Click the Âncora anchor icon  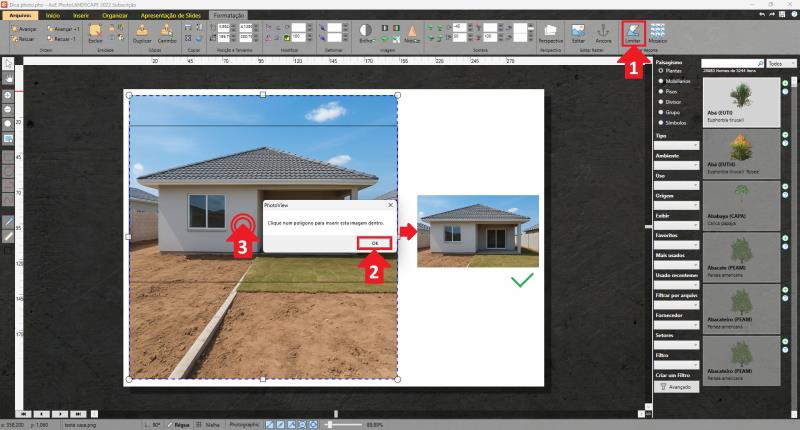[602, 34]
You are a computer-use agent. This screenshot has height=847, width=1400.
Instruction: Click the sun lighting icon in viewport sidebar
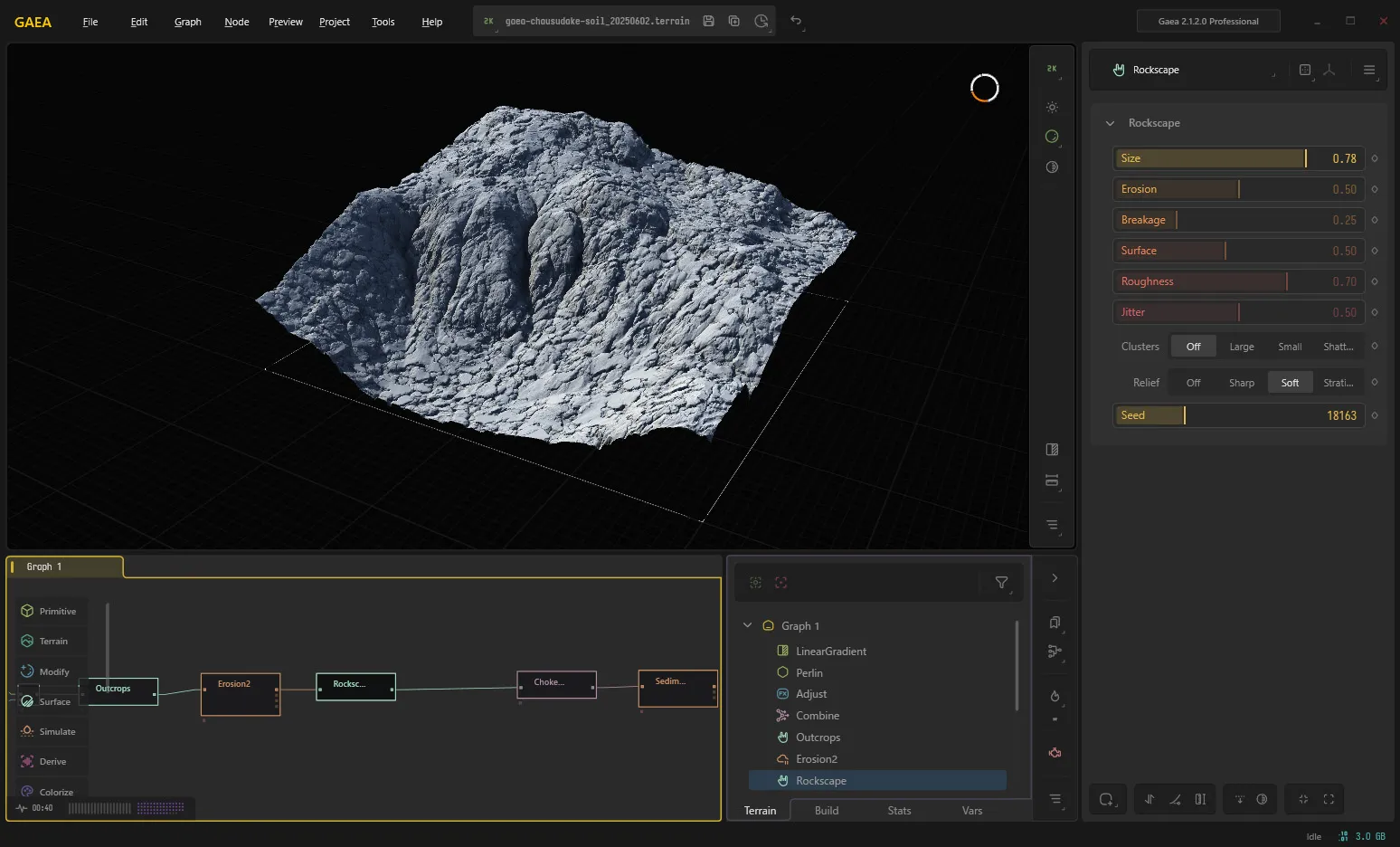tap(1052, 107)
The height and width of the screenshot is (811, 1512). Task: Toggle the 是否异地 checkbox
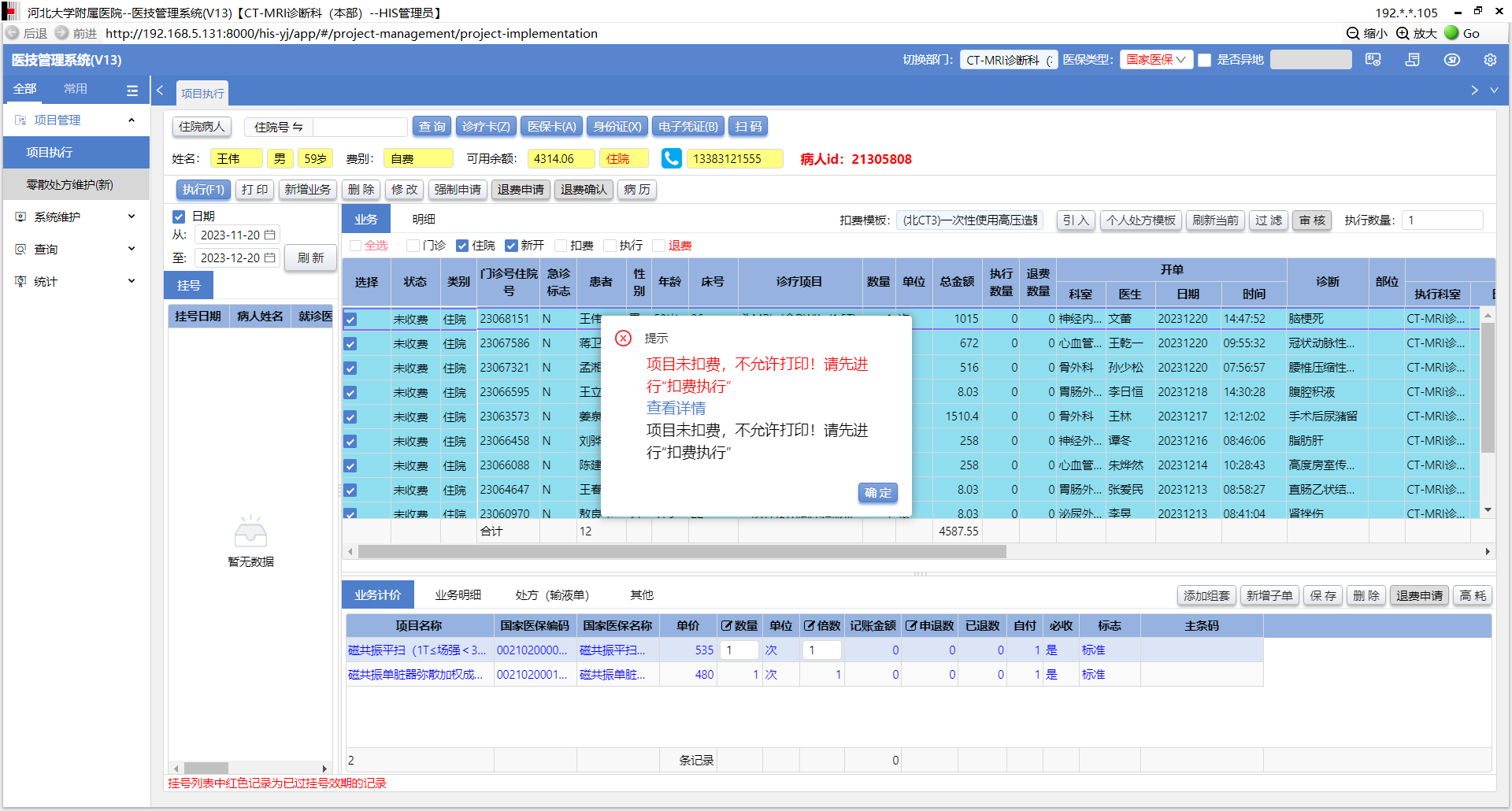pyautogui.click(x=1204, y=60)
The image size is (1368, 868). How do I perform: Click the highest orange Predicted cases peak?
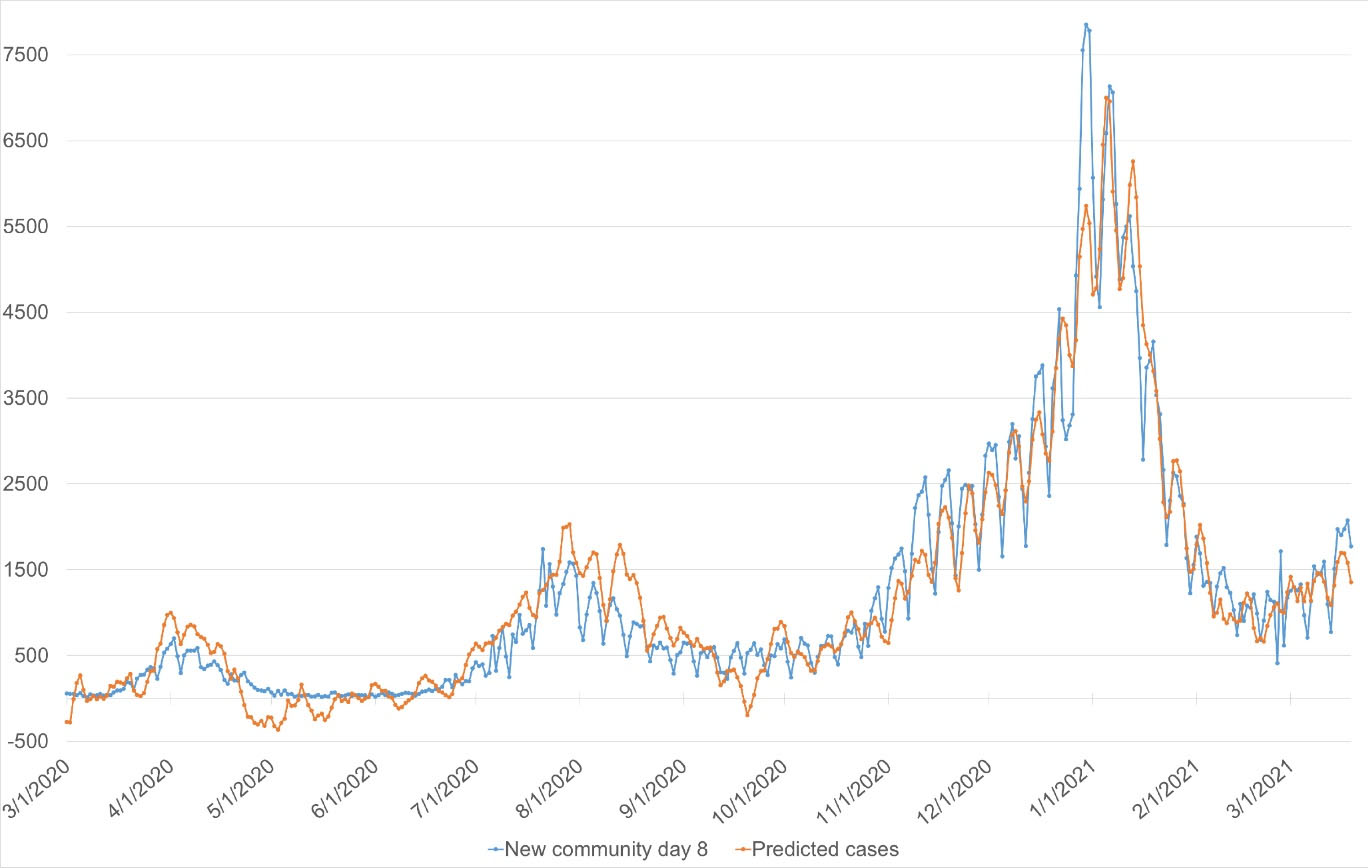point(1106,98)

........

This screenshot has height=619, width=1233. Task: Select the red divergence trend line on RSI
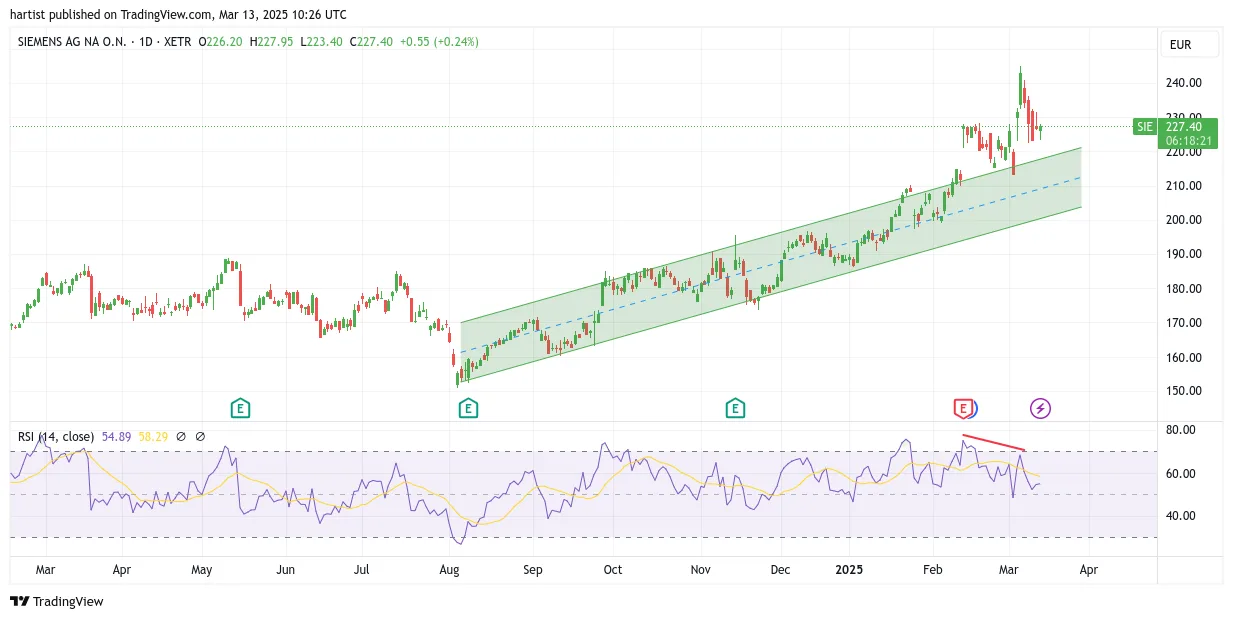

........

What to produce:
What is the number of lines in the records that contain "This"? Give that number only.

Expected output:
2